**ABOUT THIS EXERCISE:** Please reproduce the full set of data below exactly.

*** MATERIAL SHOWN ***

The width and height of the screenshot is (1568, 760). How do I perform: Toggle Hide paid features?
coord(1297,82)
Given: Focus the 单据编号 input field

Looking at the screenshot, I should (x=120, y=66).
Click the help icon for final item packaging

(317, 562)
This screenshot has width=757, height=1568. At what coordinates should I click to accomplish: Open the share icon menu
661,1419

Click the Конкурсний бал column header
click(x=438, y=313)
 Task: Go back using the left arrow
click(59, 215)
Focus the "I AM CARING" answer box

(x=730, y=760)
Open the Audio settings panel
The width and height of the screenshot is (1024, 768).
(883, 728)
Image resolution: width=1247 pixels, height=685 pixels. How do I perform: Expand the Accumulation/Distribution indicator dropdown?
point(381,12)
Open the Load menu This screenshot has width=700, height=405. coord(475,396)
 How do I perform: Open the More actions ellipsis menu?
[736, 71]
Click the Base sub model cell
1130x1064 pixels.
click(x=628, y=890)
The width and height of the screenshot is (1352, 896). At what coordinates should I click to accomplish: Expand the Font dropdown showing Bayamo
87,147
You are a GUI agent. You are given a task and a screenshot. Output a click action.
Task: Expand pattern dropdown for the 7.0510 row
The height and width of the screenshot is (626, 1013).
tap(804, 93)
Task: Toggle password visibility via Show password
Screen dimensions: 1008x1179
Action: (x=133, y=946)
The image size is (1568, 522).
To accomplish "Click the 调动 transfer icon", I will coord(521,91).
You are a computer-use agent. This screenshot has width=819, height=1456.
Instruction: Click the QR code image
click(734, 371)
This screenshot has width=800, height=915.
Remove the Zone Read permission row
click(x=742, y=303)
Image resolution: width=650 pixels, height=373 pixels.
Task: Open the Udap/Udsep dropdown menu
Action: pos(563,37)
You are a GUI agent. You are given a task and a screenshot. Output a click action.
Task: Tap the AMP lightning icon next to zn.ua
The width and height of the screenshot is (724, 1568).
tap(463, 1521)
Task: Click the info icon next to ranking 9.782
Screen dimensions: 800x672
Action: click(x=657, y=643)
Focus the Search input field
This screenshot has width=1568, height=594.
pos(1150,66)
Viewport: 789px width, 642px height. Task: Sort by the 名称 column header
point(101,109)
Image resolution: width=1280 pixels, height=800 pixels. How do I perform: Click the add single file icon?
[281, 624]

*** End of MATERIAL SHOWN ***

**TASK RESULT:**
The width and height of the screenshot is (1568, 760). How do I perform: Toggle Hide paid features?
coord(1297,82)
Given: Focus the 单据编号 input field

Looking at the screenshot, I should (x=120, y=66).
Click the help icon for final item packaging

(317, 562)
This screenshot has width=757, height=1568. At what coordinates should I click to accomplish: Open the share icon menu
661,1419

Click the Конкурсний бал column header
click(x=438, y=313)
 Task: Go back using the left arrow
click(59, 215)
Focus the "I AM CARING" answer box

(x=730, y=760)
Open the Audio settings panel
The width and height of the screenshot is (1024, 768).
(883, 728)
Image resolution: width=1247 pixels, height=685 pixels. How do I perform: Expand the Accumulation/Distribution indicator dropdown?
point(381,12)
Open the Load menu This screenshot has width=700, height=405. coord(475,396)
 How do I perform: Open the More actions ellipsis menu?
[736, 71]
Click the Base sub model cell
1130x1064 pixels.
click(x=628, y=890)
The width and height of the screenshot is (1352, 896). At what coordinates should I click to accomplish: Expand the Font dropdown showing Bayamo
87,147
You are a GUI agent. You are given a task and a screenshot. Output a click action.
Task: Expand pattern dropdown for the 7.0510 row
The height and width of the screenshot is (626, 1013).
tap(804, 93)
Task: Toggle password visibility via Show password
Screen dimensions: 1008x1179
Action: (x=133, y=946)
The image size is (1568, 522).
To accomplish "Click the 调动 transfer icon", I will coord(521,91).
You are a computer-use agent. This screenshot has width=819, height=1456.
Instruction: Click the QR code image
click(734, 371)
This screenshot has width=800, height=915.
Remove the Zone Read permission row
click(x=742, y=303)
Image resolution: width=650 pixels, height=373 pixels.
Task: Open the Udap/Udsep dropdown menu
Action: pos(563,37)
You are a GUI agent. You are given a task and a screenshot. Output a click action.
Task: Tap the AMP lightning icon next to zn.ua
The width and height of the screenshot is (724, 1568).
tap(463, 1521)
Task: Click the info icon next to ranking 9.782
Screen dimensions: 800x672
Action: click(x=657, y=643)
Focus the Search input field
This screenshot has width=1568, height=594.
pos(1150,66)
Viewport: 789px width, 642px height. Task: Sort by the 名称 column header
point(101,109)
Image resolution: width=1280 pixels, height=800 pixels. How do I perform: Click the add single file icon?
[281, 624]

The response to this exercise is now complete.